RE: [PATCH 4/4] drm/amdgpu/nv: add navi GPU reset handler

From: "Lazar, Lijo" <Lijo.Lazar@amd.com>
To: "Sharma, Shashank" <Shashank.Sharma@amd.com>,
	"amd-gfx@lists.freedesktop.org" <amd-gfx@lists.freedesktop.org>
Cc: "Deucher, Alexander" <Alexander.Deucher@amd.com>,
	"Somalapuram, Amaranath" <Amaranath.Somalapuram@amd.com>,
	"Koenig, Christian" <Christian.Koenig@amd.com>
Subject: RE: [PATCH 4/4] drm/amdgpu/nv: add navi GPU reset handler
Date: Fri, 4 Feb 2022 17:02:04 +0000	[thread overview]
Message-ID: <BYAPR12MB4614325D69EACA459547E4F597299@BYAPR12MB4614.namprd12.prod.outlook.com> (raw)
In-Reply-To: <8bada9e4-d6d5-e11a-45fe-aea7615f3356@amd.com>

[Public]

The problem is app doesn't know why the reset happened. It just receives a bunch of registers to be read. On what basis an app can filter this out?

# [Task list]
a – Answer these questions about the email:
(i) Who sent it?
(ii) On what date was it sent?
(iii) According to the message body, what does the app receive?
b – Please repeat the part of the email starting with "In-Reply-To: <8bada9e4-d6d5-e11a-45fe-aea7615f3356@amd.com>" and going on through "filter this out?".
c – Render this sentence from the email in Spanish: "The problem is app doesn't know why the reset happened."

# [Entries]
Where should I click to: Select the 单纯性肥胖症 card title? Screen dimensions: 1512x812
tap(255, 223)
---
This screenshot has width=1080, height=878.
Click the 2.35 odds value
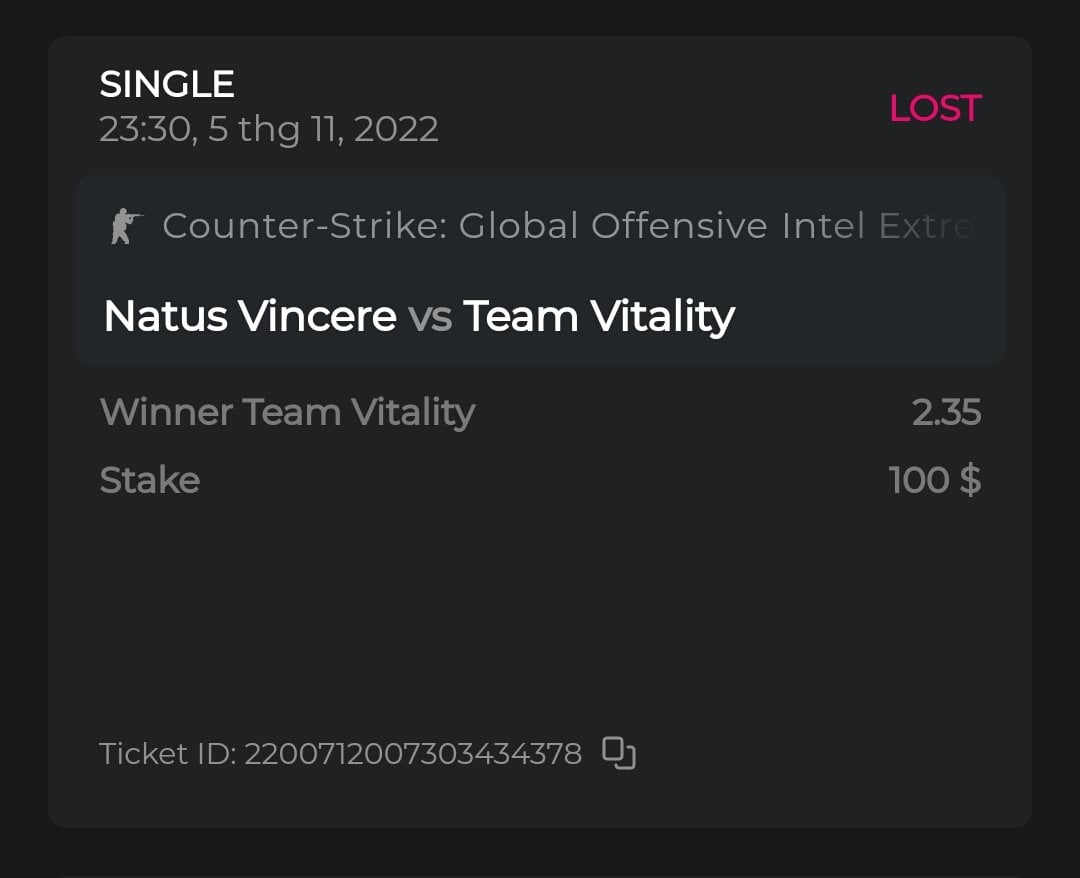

# [Results in order]
a –
(i) Lazar, Lijo (Lijo.Lazar@amd.com)
(ii) Fri, 4 Feb 2022
(iii) A bunch of registers to be read

b –
In-Reply-To: <8bada9e4-d6d5-e11a-45fe-aea7615f3356@amd.com>

[Public]

The problem is app doesn't know why the reset happened. It just receives a bunch of registers to be read. On what basis an app can filter this out?

c – El problema es que la aplicación no sabe por qué se produjo el reinicio.